As noted, we refer to AFSD’s “argument,” i.e., the argument presented in AFSD’s brief. In fact, AFSD has never prepared an order in response to the finding of fact that the money was paid for the automobile and that Jennings has never made child support payments. After the appeal from AFSD’s initial order, AFSD withdrew its order pursuant to ORS 183.482(6) and made the additional finding of fact just referred to. The new final order, dated January 19, 1982, in addition to its new finding of fact, contains sections labeled “conclusions and reasons” and “final order.” Unfortunately, the “conclusions and reasons” section merely contains a recitation of the arguments presented by the parties; the “final order” section merely reaffirms the initial determination of AFSD without further explanation or any discussion of the significance of the additional finding of fact. In view of this, it is necessary to refer to the original order for AFSD’s rationale. That original order, entered on June 2, 1981, contained a single paragraph of explanation as to AFSD’s ruling:

“Claimant’s final argument is that, regardless of whether she was eligible for additional Emergency Assistance, the Branch Office erred in considering the $300 payment from Mr. [Jennings] as available income in computing claimant’s November ADC grant. The argument here is that as the money was given to help claimant purchase a new automobile, it was thus not available to meet claimant’s needs. It is concluded, however, that claimant was free to use the money as she wished despite Mr. [Jenning’s] possible intentions. There is thus no basis in the policy for excluding this income from consideration.”

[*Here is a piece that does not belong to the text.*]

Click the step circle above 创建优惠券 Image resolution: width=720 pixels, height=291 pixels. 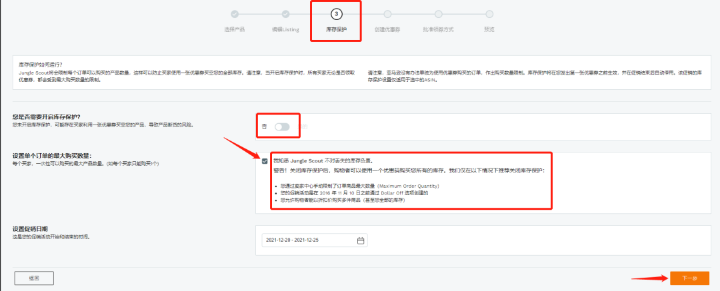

On the basis of the new finding of fact, AFSD’s old explanation as to why the $300 payment had to be treated as income no longer follows. The fact that Jennings had made no other payments for child support to the claimant or for the claimant’s benefit would appear, under AFSD’s own definitions, to establish that this $300 payment is a “non-recurring source.” AFSD has offered no explanation why it is not. The collective findings of fact and conclusions of law in the two orders entered in this case are therefore insufficient, because the conclusions and order do not follow from the facts found. See McCann v. OLCC, 27 Or App 487, 556 P2d 973 (1976); rev den (1977).

Accordingly, the order of AFSD is reversed and the matter remanded for reconsideration. 
      
       All pertinent rules have been changed since AFSD acted in petitioner’s case. The rules are quoted here as they read at the time of the agency’s action.
     
      
       AFSD initially believed that the $300 payment was for child support, and both Jennings and petitioner characterized it as “support” at different times. However, AFSD expressly found that it was not child support and that petitioner may well have misunderstood the meaning of the term “support” when she used it.
     
      
       In reversing and remanding, we also note that the last order of AFSD makes no response at all to claimant’s contentions that claimant’s handling of the $300 was simply a reinvestment of the proceeds from the conversion of an exempt asset into the purchase of another exempt asset of lesser value and that the amount should therefore not be charged against her ADC grant because it is in fact a portion of an exempt asset. See former OAR 461-04-090. If AFSD wishes to reaffirm the result it has reached in the order, the new order will not be complete unless it responds to the last contention. See Hillcrest Vineyards v. Douglas Co., 45 Or App 285, 608 P2d 201 (1980); Graham v. OLCC, 20 Or App 97, 104, 530 P2d 858 (1975).